Because there is such a great divide between the city of God and the city of man, though both occupy the same space, it is not always easy to judge how the battle is going.  To compare the sweetest, most joy filled full-quiver homeschooling family with the most dysfunctional broken family hardly seems fair. That’s because it isn’t fair, though it is equally unfair to compare the government educated spiritual super-hero evangelist with the meth making family that “homeschools” only because such a claim might keep the government at bay.

The hard truth is that the unbelievers’ best sometimes looks a lot more honorable than the believers’ worst. But the more honest question is, how are each of us doing in the middle? Is the average professing Christian living a more God-honoring life than the average unbeliever? In short, yes.

Tonight I attended a celebration of a couple that has been married for fifty years. This couple belongs to a church that was less than fundamentalist, less than conservative. This couple had three children, and sent them all to the government schools, all the way through college.  When the children were young the mom stayed home while the dad earned a living to support the family. 
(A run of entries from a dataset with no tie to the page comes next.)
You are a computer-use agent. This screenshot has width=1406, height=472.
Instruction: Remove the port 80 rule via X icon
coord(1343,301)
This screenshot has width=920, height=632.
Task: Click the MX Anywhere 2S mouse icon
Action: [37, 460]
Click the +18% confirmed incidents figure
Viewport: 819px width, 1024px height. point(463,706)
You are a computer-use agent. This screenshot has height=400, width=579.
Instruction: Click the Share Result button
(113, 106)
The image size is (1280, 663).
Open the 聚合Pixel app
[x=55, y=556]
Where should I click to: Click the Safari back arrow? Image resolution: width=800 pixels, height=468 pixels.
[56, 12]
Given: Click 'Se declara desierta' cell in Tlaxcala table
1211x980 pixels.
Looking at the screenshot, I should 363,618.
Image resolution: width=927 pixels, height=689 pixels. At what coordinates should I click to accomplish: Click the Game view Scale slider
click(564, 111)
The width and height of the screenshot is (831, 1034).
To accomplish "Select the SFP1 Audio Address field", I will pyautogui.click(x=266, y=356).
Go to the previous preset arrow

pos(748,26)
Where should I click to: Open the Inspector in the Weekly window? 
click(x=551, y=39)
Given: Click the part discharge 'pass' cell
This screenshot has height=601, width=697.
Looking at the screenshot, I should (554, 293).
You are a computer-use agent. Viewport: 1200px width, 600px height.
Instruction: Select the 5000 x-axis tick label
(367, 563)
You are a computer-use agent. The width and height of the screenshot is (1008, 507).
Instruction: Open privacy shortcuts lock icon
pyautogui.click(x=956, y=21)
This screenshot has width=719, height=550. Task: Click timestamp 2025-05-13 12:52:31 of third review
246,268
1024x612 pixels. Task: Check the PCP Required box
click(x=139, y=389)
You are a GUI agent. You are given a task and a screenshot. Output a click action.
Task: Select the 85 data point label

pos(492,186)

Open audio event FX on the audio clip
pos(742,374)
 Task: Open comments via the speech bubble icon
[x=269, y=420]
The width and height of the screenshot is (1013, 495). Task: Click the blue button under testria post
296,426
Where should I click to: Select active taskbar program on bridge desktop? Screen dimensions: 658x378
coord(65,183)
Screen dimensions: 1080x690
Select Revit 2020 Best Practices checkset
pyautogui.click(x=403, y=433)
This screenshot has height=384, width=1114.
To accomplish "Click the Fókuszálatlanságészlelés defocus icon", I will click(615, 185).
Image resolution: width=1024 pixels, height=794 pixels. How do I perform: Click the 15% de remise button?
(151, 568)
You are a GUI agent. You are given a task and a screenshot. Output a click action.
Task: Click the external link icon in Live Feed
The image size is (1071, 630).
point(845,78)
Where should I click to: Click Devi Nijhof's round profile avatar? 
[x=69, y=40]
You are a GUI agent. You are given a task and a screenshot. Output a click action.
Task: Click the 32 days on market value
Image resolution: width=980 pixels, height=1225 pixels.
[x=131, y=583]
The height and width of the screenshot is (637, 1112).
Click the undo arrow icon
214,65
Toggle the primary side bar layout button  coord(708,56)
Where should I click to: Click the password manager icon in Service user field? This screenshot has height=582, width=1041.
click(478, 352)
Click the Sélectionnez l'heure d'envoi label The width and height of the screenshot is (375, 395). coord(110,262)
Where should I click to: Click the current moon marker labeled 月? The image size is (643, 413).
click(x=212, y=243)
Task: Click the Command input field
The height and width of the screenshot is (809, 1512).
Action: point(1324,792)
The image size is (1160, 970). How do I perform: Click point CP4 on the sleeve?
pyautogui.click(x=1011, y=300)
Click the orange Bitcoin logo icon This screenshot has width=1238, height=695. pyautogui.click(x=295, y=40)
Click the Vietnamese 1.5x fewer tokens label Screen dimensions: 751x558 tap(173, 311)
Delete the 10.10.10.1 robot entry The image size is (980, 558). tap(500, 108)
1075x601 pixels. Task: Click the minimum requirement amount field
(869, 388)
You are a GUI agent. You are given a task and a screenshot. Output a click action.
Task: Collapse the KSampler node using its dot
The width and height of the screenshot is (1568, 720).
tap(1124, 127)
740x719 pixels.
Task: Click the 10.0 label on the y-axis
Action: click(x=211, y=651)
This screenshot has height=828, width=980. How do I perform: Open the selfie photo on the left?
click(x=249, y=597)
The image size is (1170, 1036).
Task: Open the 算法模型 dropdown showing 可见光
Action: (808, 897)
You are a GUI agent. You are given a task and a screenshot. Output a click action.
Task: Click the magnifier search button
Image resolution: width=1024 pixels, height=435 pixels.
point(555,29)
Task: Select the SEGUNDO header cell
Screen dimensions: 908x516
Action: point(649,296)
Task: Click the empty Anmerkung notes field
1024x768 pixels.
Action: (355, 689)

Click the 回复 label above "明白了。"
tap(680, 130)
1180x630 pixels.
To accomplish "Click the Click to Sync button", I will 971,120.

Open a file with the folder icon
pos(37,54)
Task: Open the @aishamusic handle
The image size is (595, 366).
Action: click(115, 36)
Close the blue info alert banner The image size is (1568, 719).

Compare this ordinary but God-honoring faithfulness with the average unbelieving family. Is it likely that this family is untouched by adultery, divorce, drug abuse? Is it likely that this family is even still a family? Forty percent of children in America are born to unmarried moms.  Another 1.2 million are murdered by their moms. Forty percent of marriages end in divorce. Government dependence, crushing debt, dysfunctional families, substance abuse are average in the average modern family.

The point is not, of course, that Christians are by themselves better people than non-Christians. “Such once were we” is something Christians must never forget.  Nor should we ever lose sight of our continuing struggles with sin. Rather such a comparison actually demonstrates this truth- as the Christian faith becomes an alternate culture rather than shaping the broader culture, decadence in the broader culture will be defined downward. The Greatest Generation were not all Christian. But they knew what it meant to sacrifice for others. My parents’ generation were not all Christians, but they knew a thing or two about commitment.

One of the blessings of a culture leaving the Christian faith is it becomes increasingly difficult to confuse cultural Christianity and the genuine article. Christians have to choose between being normal and being Christian. One of the great disadvantages is watching our neighbors in Babylon create such spectacular car crashes with their lives.  Worse still is when they crash into our lives.

Our culture is in rapid decline. That decline is more likely to increase rather than reverse. Being salt and light includes preaching the gospel of Jesus Christ. It includes loving our neighbors, without identifying with them.  It means looking like oranges in a world full of apples. It means also, however, living in peace and quietness with all men, as much as is possible. When a man honors the wife of his youth, when he saves rather than spends, when he commits his time and energy to his children, the beauty of the reign of Jesus Christ shines forth.